Data for processing START

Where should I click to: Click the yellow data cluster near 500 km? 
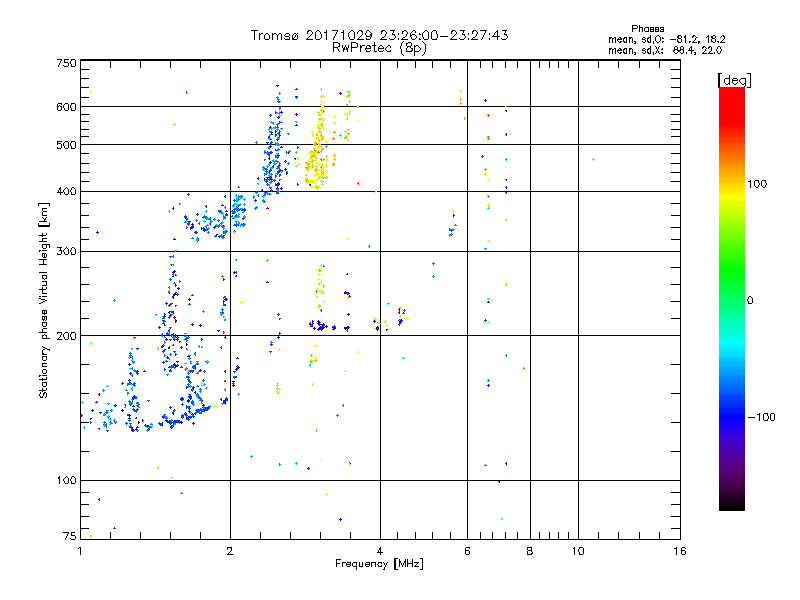pos(318,152)
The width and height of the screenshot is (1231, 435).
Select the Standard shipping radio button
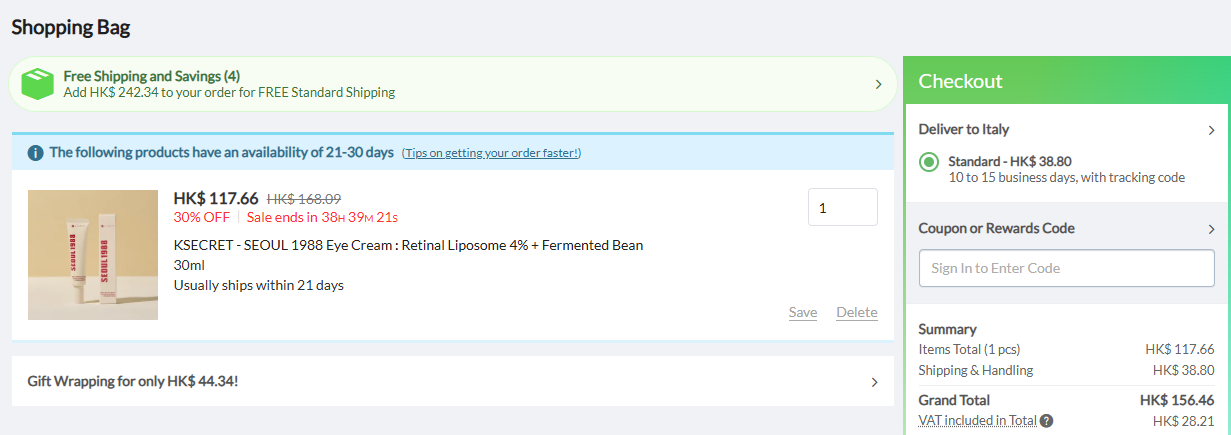pos(929,162)
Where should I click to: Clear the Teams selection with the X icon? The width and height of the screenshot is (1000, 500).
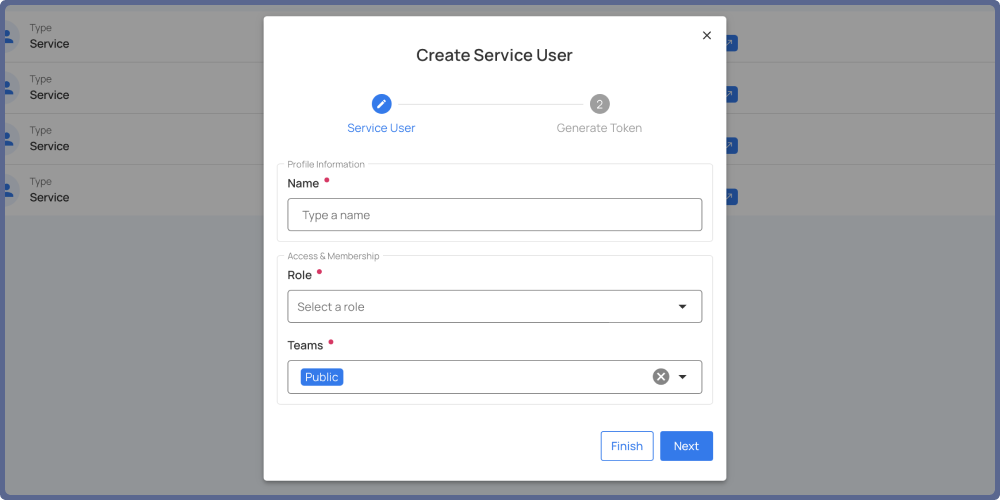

Data for processing END

### Work task:
Please retype the records above exactly, leaving every image out.

### Solved problem:
Where should I click to: Click the yellow data cluster near 500 km? 
pos(318,152)
The width and height of the screenshot is (1231, 435).
Select the Standard shipping radio button
pos(929,162)
Where should I click to: Clear the Teams selection with the X icon? The width and height of the screenshot is (1000, 500).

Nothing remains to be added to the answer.